CD8αα expression increases during demyelinating disease progression

Abstract

Abstract Experimental autoimmune encephalomyelitis (EAE) is a well-described mouse model for multiple sclerosis (MS), a demyelinating autoimmune disorder of the central nervous system (CNS). While the role of CD4 T cells is well established, other immune cell types, particularly CD8 T cells, are key contributors to disease pathogenesis. Our study aims to categorize the functional contributions of CD8 T cell subsets to EAE kinetics and disease outcomes. The use of myelin oligodendrocyte glycoprotein (MOG) 35–55 peptide alongside an adjuvant to inoculate mice, provides a reproducible disease model. Demyelinating disease severity was analyzed at defined timepoints including, onset (d10–14), peak (d17–21), early chronic (d28–35) and late chronic (d80–120) stages.

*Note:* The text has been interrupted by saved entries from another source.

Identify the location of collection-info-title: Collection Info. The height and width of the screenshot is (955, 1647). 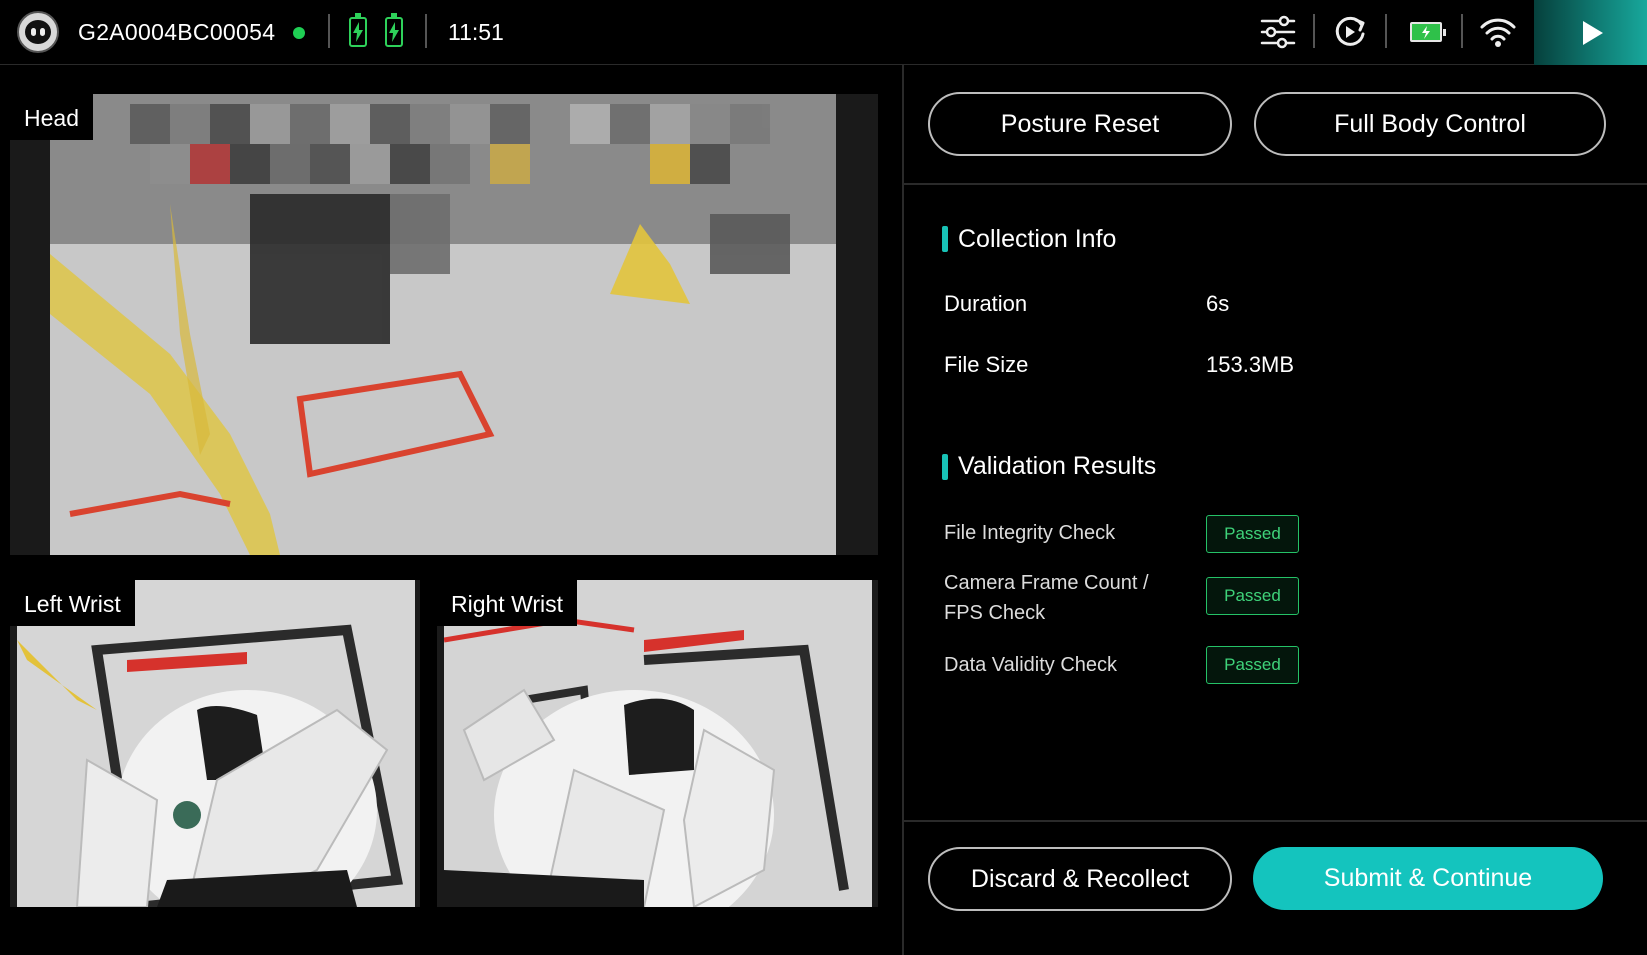
(1038, 239).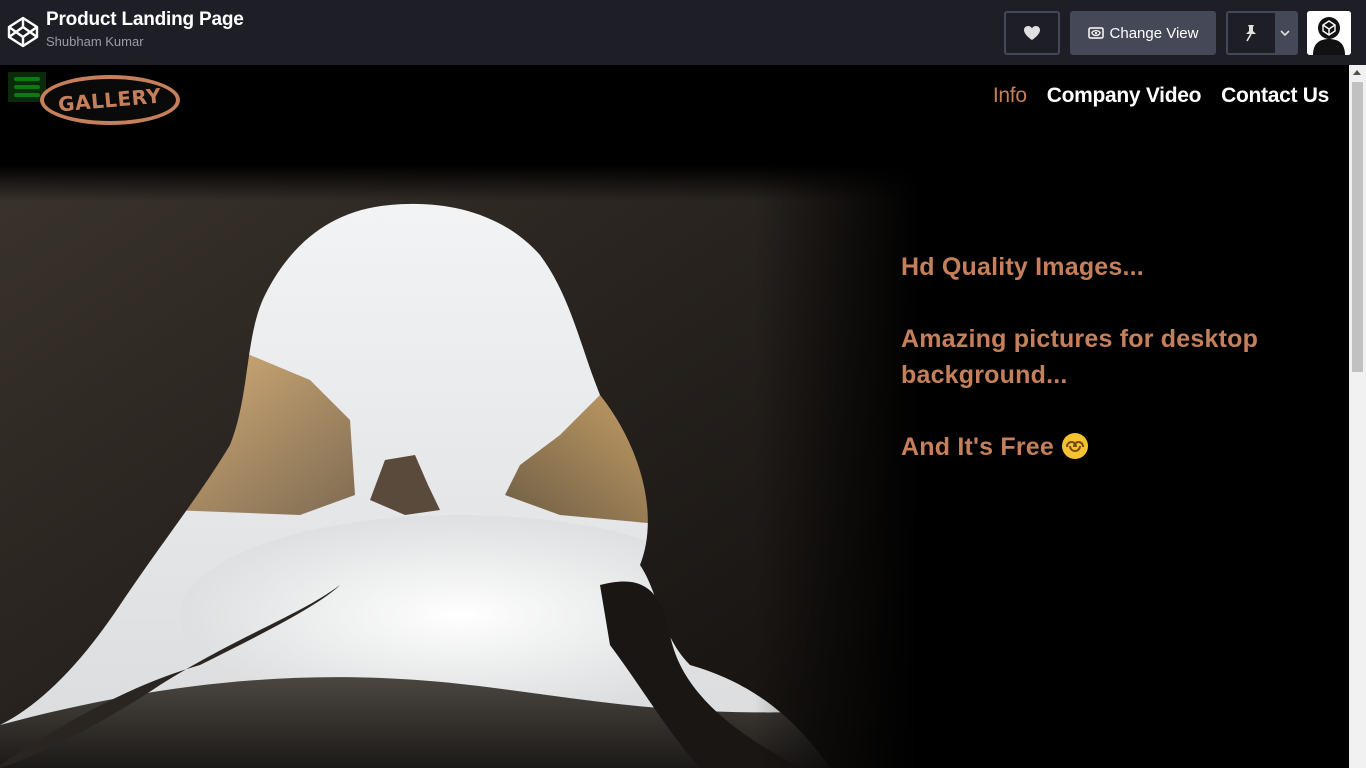  Describe the element at coordinates (1096, 33) in the screenshot. I see `eye-icon` at that location. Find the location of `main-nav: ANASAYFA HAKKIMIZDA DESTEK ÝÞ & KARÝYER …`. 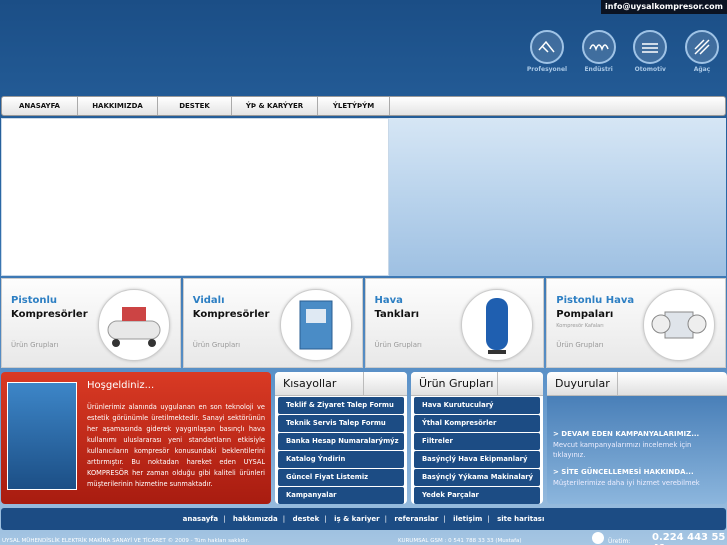

main-nav: ANASAYFA HAKKIMIZDA DESTEK ÝÞ & KARÝYER … is located at coordinates (364, 106).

The total number of CD3+ T cells in the CNS remained consistent during EAE. However, it goes from a CD4 T cell dominated response at peak EAE to an equalized 1:1 ratio of CD4 and CD8 T cells at late chronic stage. Furthermore, differentiation of CD8 T cell subsets based on CD8α and CD8β protein expression revealed that CD8αα T cells numbers increase to comprise ~40% of the CD8+ population at late chronic EAE. In addition, CD8βLO cells become a prominent subset during late chronic stage, with a concomitant decrease in CD8αβHI T cells. Moreover, CD8αα T cells are activated and exhibit a central memory phenotype along with downregulation of exhaustion markers by FACS analysis, and yet have significantly reduced cytokine expression. These results are consistent with single cell RNA sequencing data obtained at the peak and late chronic time points. Thus, CD8αα T cells constitute a phenotypically distinct class of CD8 T cell subsets, with a blunted effector role in demyelinating disease outcome.